Archive for August, 2013

Life Lessons with the 2012 Milwaukee Brewers, Part 1: Ryan Braun

Ryan Braun is in the news for all kinds of naughty things he did and put into himself in order to be a better, more productive, healthier baseball player. Ultimately, I’m glad that he’s being punished and I hope he learns a lesson from all of this.

That lesson, the one I hope he learns, is not one of the ones that the 2012 Milwaukee Brewers tried to instill in me and my son when we attended a game at Miller Park last year and provided us with self-improvement themed baseball cards, which I had totally forgotten about until my hetero-sexual life mate, Bill Parker, brought his kids to my house last weekend and found them.
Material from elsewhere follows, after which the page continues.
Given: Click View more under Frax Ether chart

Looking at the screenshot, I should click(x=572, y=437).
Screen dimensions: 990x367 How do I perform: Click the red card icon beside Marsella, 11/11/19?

Perhaps Bill should have learned a valuable lesson about not snooping, but considering I’m getting an entire not-entirely-unamusing NotGraphs post out of it, I have decided to leave that lesson untaught. Instead, in retaliation, I plan to show Monday’s video to his children when they’re teenagers (note: someone remind me to do this in about 10 years).

Anyway, in the meantime, here is the first installment of Life Lessons with the 2012 Brewers, starring Ryan Braun:

Braun

“To those you meet, be sweet: Having good manners is important. Learn them now and use them forever.”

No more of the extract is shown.